Sorry may be the hardest word for Boris Johnson but that isn't the case for certain members of his cabinet. After the Prime Minister refused once again in an appearance at the COP26 summit to apologise for backing Owen Paterson in a row over a proposed suspension for a lobbying breach, his ministers are finding their voice.
This morning Rishi Sunak broke his silence on the issue. In an interview with the BBC, Sunak was asked about the current Tory sleaze row and former cabinet minister Geoffrey Cox’s outside earnings working in a tax haven. He replied:
“‘I’m not familiar with specific details of that case. It wouldn't be right for me to comment on individuals. But we do have established independent parliamentary processes that govern all of these things and it's absolutely right that those are followed to the letter. Reflecting on all of these things over recent days, for us as a government, we need to do better than we did last week and we know that.’

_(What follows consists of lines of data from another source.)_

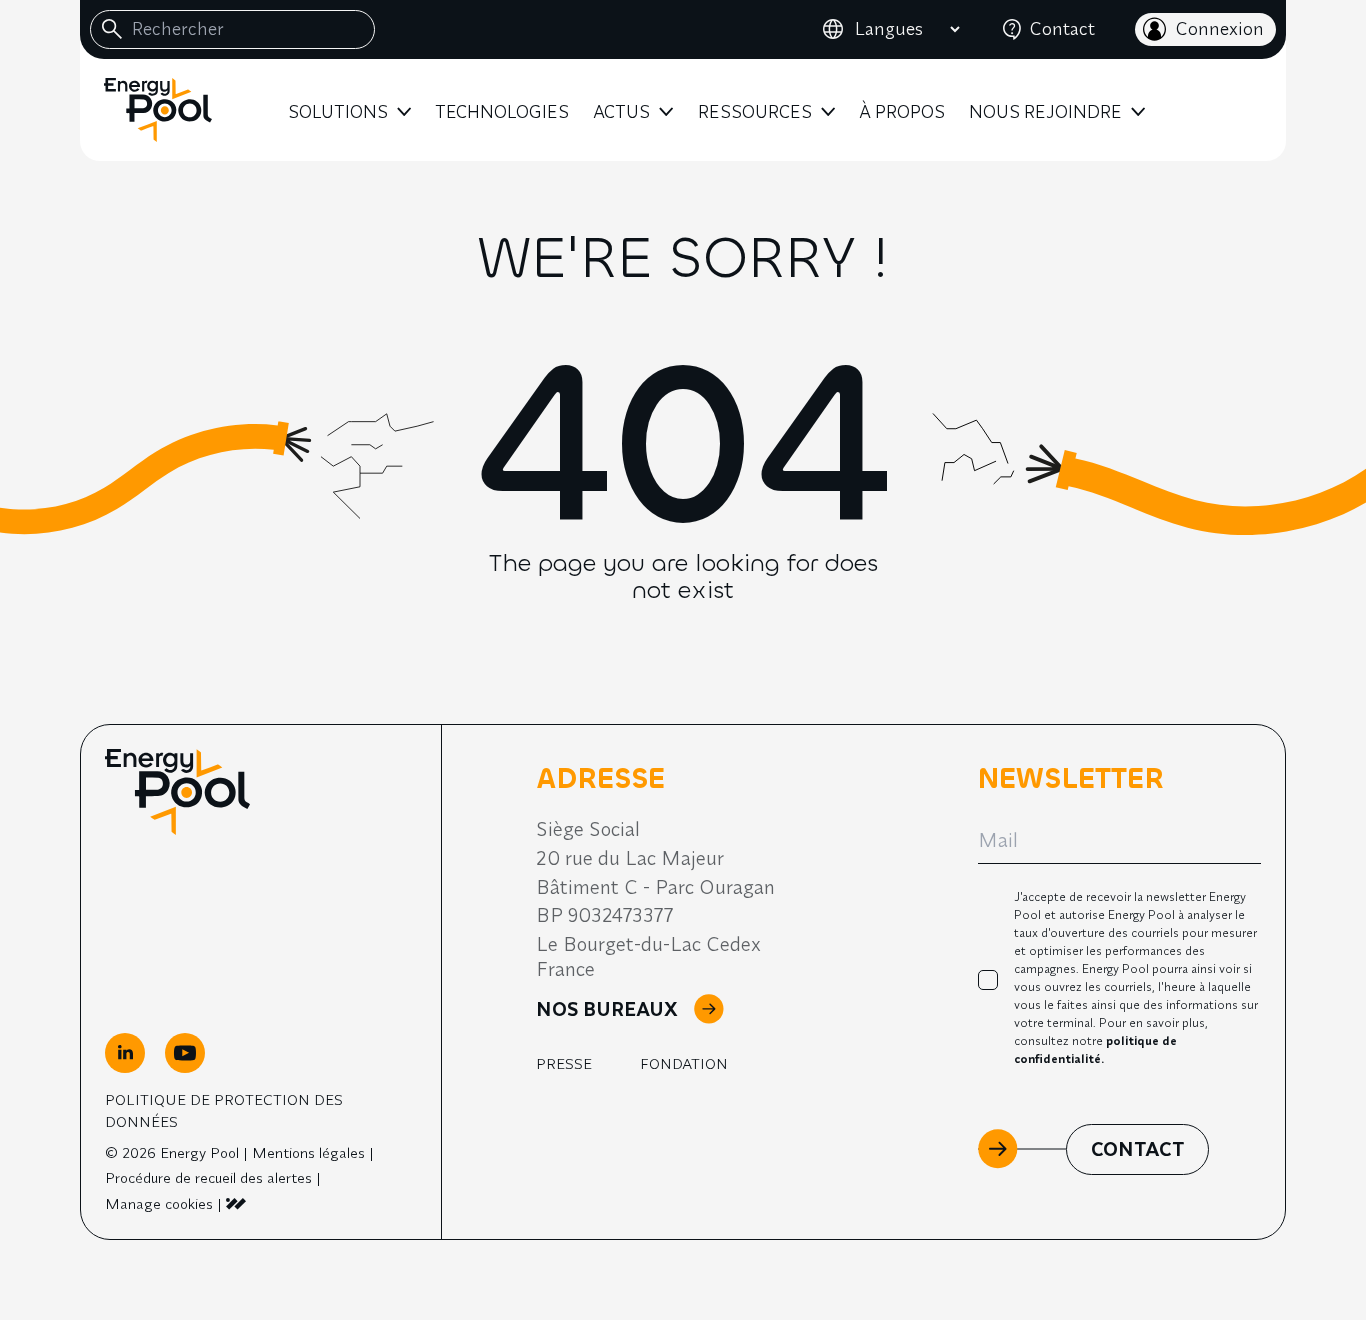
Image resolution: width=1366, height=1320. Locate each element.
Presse (564, 1063)
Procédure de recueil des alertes (208, 1177)
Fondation (684, 1063)
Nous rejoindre (1045, 111)
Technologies (502, 111)
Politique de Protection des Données (224, 1110)
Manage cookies (159, 1203)
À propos (902, 111)
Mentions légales (308, 1152)
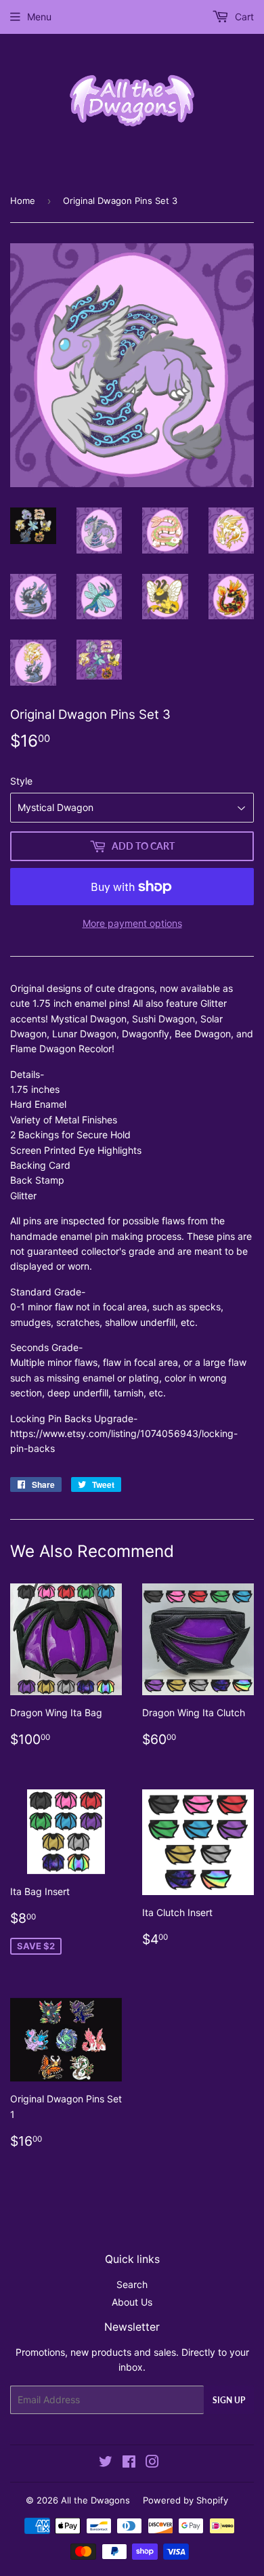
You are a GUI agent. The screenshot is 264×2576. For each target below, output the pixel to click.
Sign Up (229, 2400)
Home (22, 200)
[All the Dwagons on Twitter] (105, 2463)
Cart (243, 16)
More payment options (132, 923)
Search (132, 2284)
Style (21, 781)
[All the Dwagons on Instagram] (152, 2463)
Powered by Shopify (185, 2500)
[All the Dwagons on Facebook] (129, 2463)
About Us (132, 2302)
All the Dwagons (95, 2500)
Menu (39, 16)
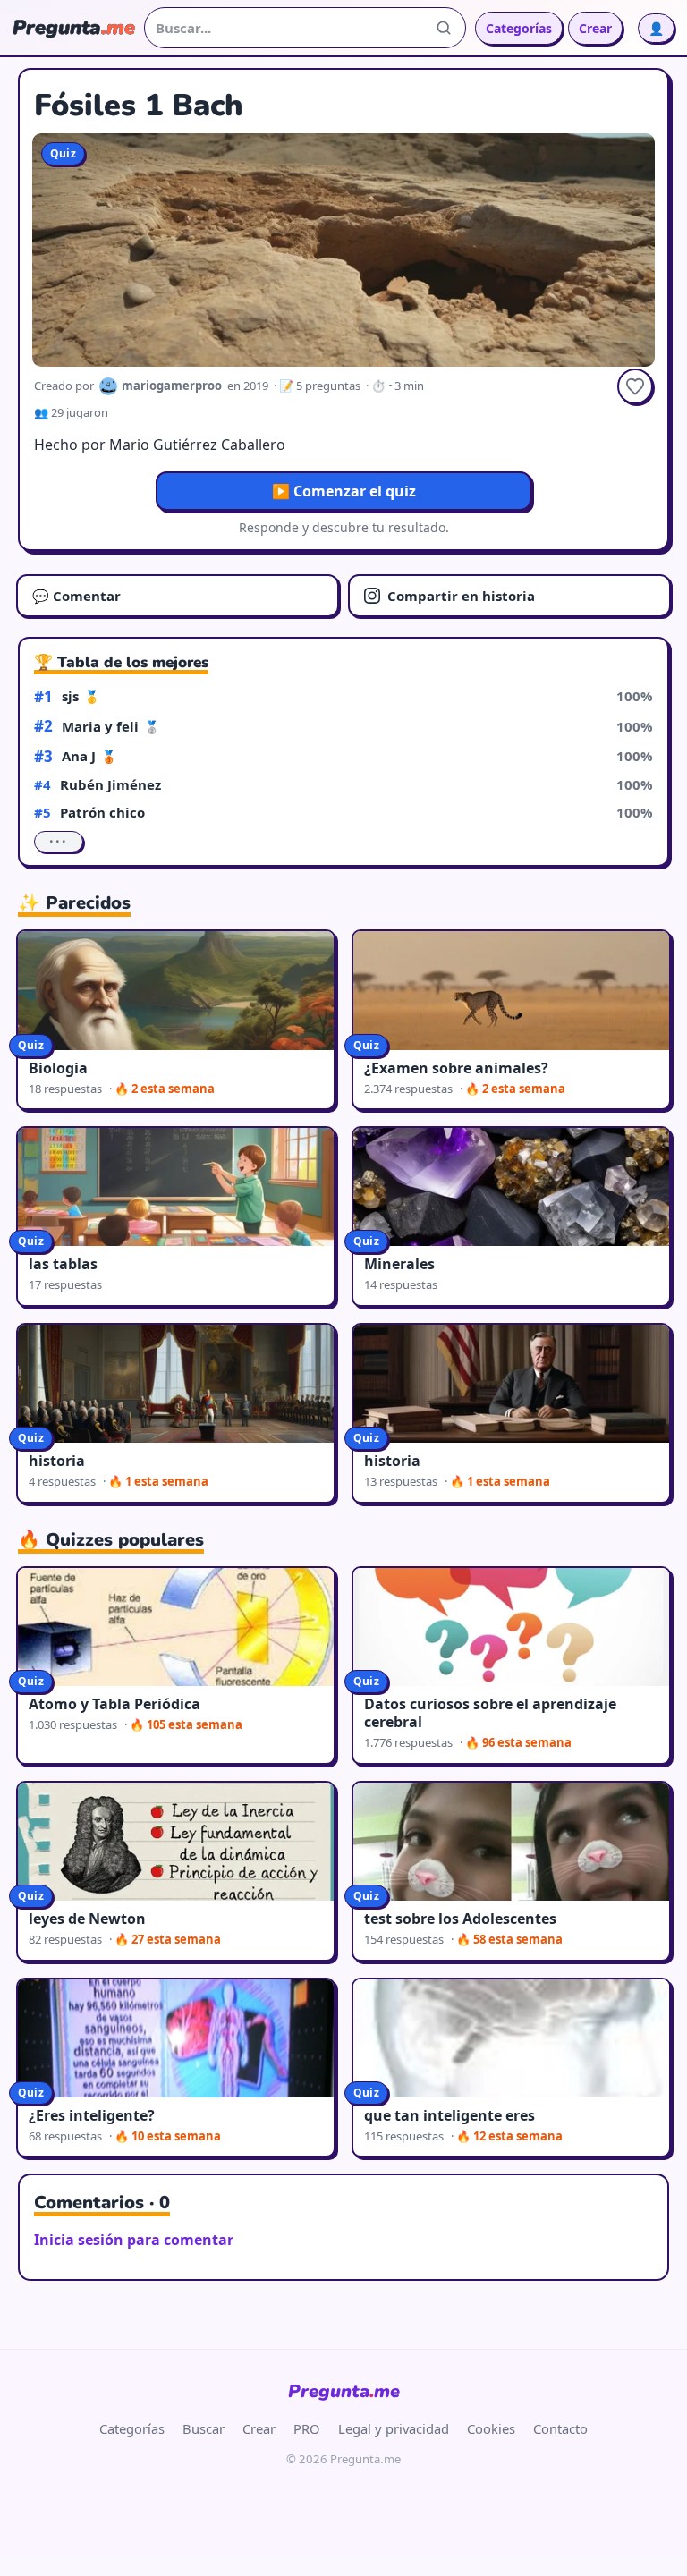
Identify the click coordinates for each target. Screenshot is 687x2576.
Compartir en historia (461, 596)
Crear (595, 28)
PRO (306, 2428)
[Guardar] (635, 386)
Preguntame (344, 2391)
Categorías (519, 28)
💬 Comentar (76, 596)
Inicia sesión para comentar (133, 2240)
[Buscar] (444, 28)
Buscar (203, 2428)
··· (58, 842)
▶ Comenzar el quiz (344, 491)
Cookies (491, 2428)
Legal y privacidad (393, 2428)
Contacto (560, 2428)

The line that sticks out is the Chancellor’s comment that the government needs ‘to do better than we did last week and we know that.’ This goes further in apologising for recent events than the Prime Minister has. But it also echoes comments made by the education secretary Nadhim Zahawi and cabinet office minister Steve Barclay, suggesting they regret the government’s initial handling of the row which saw No. 10 back a plan to spare Paterson and rewrite the standards rules for MPs.
The whole debacle has led to anger in the parliamentary party with Tory MPs believing it has cut through, judging by the mail they are receiving from constituents (which one describes as not as bad as Barnard Castle but ‘up there’) and the fresh scrutiny parliamentarians are now facing over their second jobs.
The fact that ministers, too, are adopting a different line to the Prime Minister on the issue shows that the current discomfort stretches to the payroll.